## [Data for review]
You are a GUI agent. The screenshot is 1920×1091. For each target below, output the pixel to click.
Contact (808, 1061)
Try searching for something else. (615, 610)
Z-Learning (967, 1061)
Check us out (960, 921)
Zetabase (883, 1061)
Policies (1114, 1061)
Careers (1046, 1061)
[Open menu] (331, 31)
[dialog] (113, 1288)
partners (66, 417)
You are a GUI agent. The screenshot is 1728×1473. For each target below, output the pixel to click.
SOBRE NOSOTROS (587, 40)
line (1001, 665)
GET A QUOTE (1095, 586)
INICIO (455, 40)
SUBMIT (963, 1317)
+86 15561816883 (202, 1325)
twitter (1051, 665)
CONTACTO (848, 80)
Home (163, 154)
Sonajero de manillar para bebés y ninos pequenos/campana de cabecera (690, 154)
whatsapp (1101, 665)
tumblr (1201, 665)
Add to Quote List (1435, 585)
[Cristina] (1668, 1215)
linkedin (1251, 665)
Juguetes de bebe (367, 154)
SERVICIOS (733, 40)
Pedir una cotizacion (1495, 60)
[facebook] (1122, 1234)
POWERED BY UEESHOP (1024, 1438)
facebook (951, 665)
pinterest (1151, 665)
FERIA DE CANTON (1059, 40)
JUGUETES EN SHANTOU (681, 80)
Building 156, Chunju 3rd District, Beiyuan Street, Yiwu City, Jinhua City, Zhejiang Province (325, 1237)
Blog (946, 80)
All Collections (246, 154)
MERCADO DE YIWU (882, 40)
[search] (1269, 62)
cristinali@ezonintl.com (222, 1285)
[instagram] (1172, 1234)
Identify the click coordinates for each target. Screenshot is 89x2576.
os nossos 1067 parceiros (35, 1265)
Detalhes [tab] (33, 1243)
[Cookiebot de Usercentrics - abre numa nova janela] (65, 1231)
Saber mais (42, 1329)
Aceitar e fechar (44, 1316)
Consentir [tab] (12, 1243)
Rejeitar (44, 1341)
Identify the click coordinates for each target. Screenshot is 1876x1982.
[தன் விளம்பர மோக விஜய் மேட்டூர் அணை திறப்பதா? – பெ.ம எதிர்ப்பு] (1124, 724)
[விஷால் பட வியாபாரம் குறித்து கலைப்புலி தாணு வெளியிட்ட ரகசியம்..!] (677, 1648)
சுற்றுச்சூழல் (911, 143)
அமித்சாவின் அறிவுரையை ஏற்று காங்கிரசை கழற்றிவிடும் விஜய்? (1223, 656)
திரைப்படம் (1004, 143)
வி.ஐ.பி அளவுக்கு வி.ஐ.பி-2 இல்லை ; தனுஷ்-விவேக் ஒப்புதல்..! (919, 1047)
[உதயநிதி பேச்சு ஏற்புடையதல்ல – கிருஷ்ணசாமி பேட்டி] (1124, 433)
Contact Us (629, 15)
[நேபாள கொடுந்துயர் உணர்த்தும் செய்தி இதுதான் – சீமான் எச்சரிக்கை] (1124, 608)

## [Your task]
Write the records out in full, exactly as they read above.

## [Answer space]
You are a GUI agent. The screenshot is 1920×1091. For each target below, output the pixel to click.
Contact (808, 1061)
Try searching for something else. (615, 610)
Z-Learning (967, 1061)
Check us out (960, 921)
Zetabase (883, 1061)
Policies (1114, 1061)
Careers (1046, 1061)
[Open menu] (331, 31)
[dialog] (113, 1288)
partners (66, 417)
You are a GUI agent. The screenshot is 1728×1473. For each target below, output the pixel to click.
SOBRE NOSOTROS (587, 40)
line (1001, 665)
GET A QUOTE (1095, 586)
INICIO (455, 40)
SUBMIT (963, 1317)
+86 15561816883 (202, 1325)
twitter (1051, 665)
CONTACTO (848, 80)
Home (163, 154)
Sonajero de manillar para bebés y ninos pequenos/campana de cabecera (690, 154)
whatsapp (1101, 665)
tumblr (1201, 665)
Add to Quote List (1435, 585)
[Cristina] (1668, 1215)
linkedin (1251, 665)
Juguetes de bebe (367, 154)
SERVICIOS (733, 40)
Pedir una cotizacion (1495, 60)
[facebook] (1122, 1234)
POWERED BY UEESHOP (1024, 1438)
facebook (951, 665)
pinterest (1151, 665)
FERIA DE CANTON (1059, 40)
JUGUETES EN SHANTOU (681, 80)
Building 156, Chunju 3rd District, Beiyuan Street, Yiwu City, Jinhua City, Zhejiang Province (325, 1237)
Blog (946, 80)
All Collections (246, 154)
MERCADO DE YIWU (882, 40)
[search] (1269, 62)
cristinali@ezonintl.com (222, 1285)
[instagram] (1172, 1234)
Identify the click coordinates for each target. Screenshot is 89x2576.
os nossos 1067 parceiros (35, 1265)
Detalhes [tab] (33, 1243)
[Cookiebot de Usercentrics - abre numa nova janela] (65, 1231)
Saber mais (42, 1329)
Aceitar e fechar (44, 1316)
Consentir [tab] (12, 1243)
Rejeitar (44, 1341)
Identify the click coordinates for each target. Screenshot is 1876x1982.
[தன் விளம்பர மோக விஜய் மேட்டூர் அணை திறப்பதா? – பெ.ம எதிர்ப்பு] (1124, 724)
[விஷால் பட வியாபாரம் குறித்து கலைப்புலி தாணு வெளியிட்ட ரகசியம்..!] (677, 1648)
சுற்றுச்சூழல் (911, 143)
அமித்சாவின் அறிவுரையை ஏற்று காங்கிரசை கழற்றிவிடும் விஜய்? (1223, 656)
திரைப்படம் (1004, 143)
வி.ஐ.பி அளவுக்கு வி.ஐ.பி-2 இல்லை ; தனுஷ்-விவேக் ஒப்புதல்..! (919, 1047)
[உதயநிதி பேச்சு ஏற்புடையதல்ல – கிருஷ்ணசாமி பேட்டி] (1124, 433)
Contact Us (629, 15)
[நேபாள கொடுந்துயர் உணர்த்தும் செய்தி இதுதான் – சீமான் எச்சரிக்கை] (1124, 608)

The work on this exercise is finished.